Seoul Winter 2018: Eating Out Part 1

The beginning of the dilemma.



Maths is not my favourite subject but I like doing simple calculations. On the way from London to Seoul I count 8 rows of 2 seats and 4 rows of 3 seats in my cabin. This makes (8 x 2) + (3 x 4) = 16 + 12 = 28 seats. 

Only four of the seats are occupied and this means 4/28 = 1/7 = 14% occupancy. This makes for a quiet and relaxing flight, so it is a good time to catch up on reading the recently published 2019 Michelin Guide to Seoul.

We are staying for six days and realistically I should be looking at around 12 restaurants to try. I start off well enough and only look at the places listed in the area where our hotel is located, that is to say, around Jongno-gu and Jung-gu. Even discounting the places serving dishes I do not want to try (pork backbone stew, braised pig’s trotters, beef tripe, intestine and blood, ox knee soup, loach soup) and making sure I skip any restaurants we have eaten in before, there still remains around 20 restaurants that I do want to try.

I haven’t even factored in the restaurant at the Signiel (Seoul’s equivalent of the Shard), the restaurants in D-Tower and Gran Seoul, and those in every office block that line the main streets of Gwanghwamun. Then there is my favourite sundubu restaurant and the bindaetteok shop that is round the corner from the hotel. I have often looked into the window and wondered what it would be like to bite into the crispy outside soft inside mung bean pancake but never found the time to do so. And right opposite the entrance to the hotel (not even round the corner) is the fried chicken shop. 

I am thinking of soft-serve ice cream and hand-rolled kimbap. I am thinking of croissants and coffee at Terarosa and heotteok from the stall in Insadong-gil. I am thinking: what kind of job can I get in Seoul that will allow me to stay here for a year and do this massive food walkabout? It is a taxing question.

The first eating out decision was made by Seoul Sister (as I have mentioned previously, SS is not my real sister but is like a sister to me) as we head to Yongsusan, after dropping off our bags at the hotel. The question was whether to drive there or to walk for over 30 minutes and despite the freezing cold, we decide to walk. It was such a good decision as there was a lot of delicious Korean food to eat over the milti-course lunch.

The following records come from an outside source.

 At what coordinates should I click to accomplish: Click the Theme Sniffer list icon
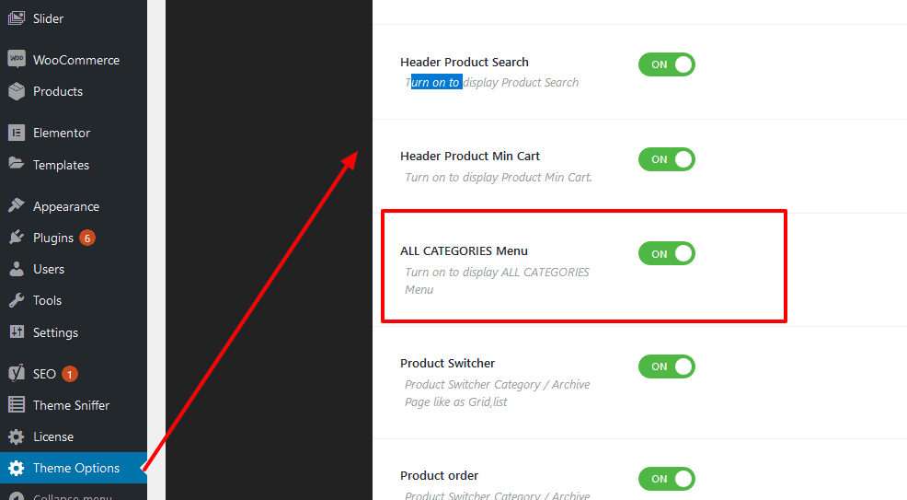pos(17,405)
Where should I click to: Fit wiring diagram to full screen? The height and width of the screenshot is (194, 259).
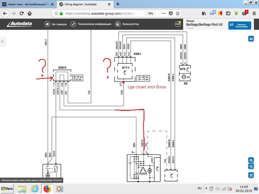tap(251, 175)
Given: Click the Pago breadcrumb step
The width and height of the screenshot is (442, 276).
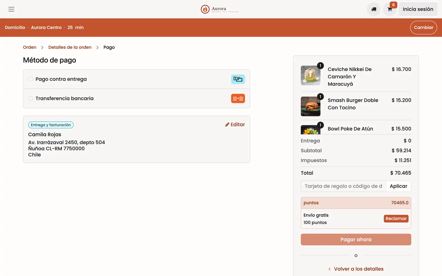Looking at the screenshot, I should pos(109,47).
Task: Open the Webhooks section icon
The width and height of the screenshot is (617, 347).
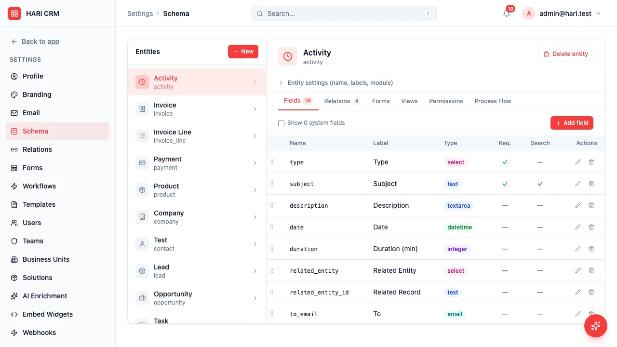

I decided not to take pictures of every course as we were catching up with each others’ family news but even when I think back to each dish I am thanking my friend June who first encouraged me to try Korean food.

SS’s mum was from North Korea and so she appreciates the style of cooking here as the restaurant serves Gaeseong-style dishes. We had tasting portions of porridge, watery kimchi, mung bean jelly salad, seasoned bean sprouts, sliced pork belly, oyster salad, pan-fried aubergine, lotus root and battered fish, a warming soup, beef bulgogi and bibimpap.

Towards the end of the lunch I had to take two photos.



Another long walk beckoned but the path led to Terarosa where we had coffee, tea and shared a large slice of apple and banana pie. I know, this sounds like some strange hybrid but you can always trust Terarosa, which has test kitchens in their HQ in Gangneung, to only serve superstar cakes and breads.

Can we still eat dinner? Why, yes, because we will do more walking in the cold.

D-Tower houses many restaurants across several floors and there are many choices: burger, pizza, pasta, hummus, Vietnamese pho, Japanese sushi, Bills’ casual Australian (Granger and Co in London), Korean buffet and even a restaurant where every dish is based around garlic.

We settle on a beef and mushroom hotpot at Sariwon.

At the end of a most warming dinner, which came accompanied by five banchan (side dishes) I suggested to Mr Gochugaru that this would make such a good meal when the children are back home over Christmas. We could even do a small separate one for Junior 2  with tofu and more vegetables instead of the beef.



The one thing that we are reminded time and time again as Christians is that anything can be an idol. From the early days post-Exodus when the Israelites (as God’s chosen people) melted gold to form a golden calf, to the first Christians post-Jesus’ resurrection who had no shortage of Greek and Roman gods to turn to, we too in this day and age can fall into a trap of worshipping something other than the one, true God.

I bear this in mind every time I go through a list of things I want to eat and restaurants I want to dine in, that I should enjoy the experience but not let it control my every waking hour. On a basic level, this means I am not going to lose any sleep over it, not lose my temper if I don’t get a table and not lose sight of what else I can do in this great city. 

So I am going to make a start on my personal food tour and see how much ground I can cover. Photos and brief descriptions of other restaurants in future Eating Out posts.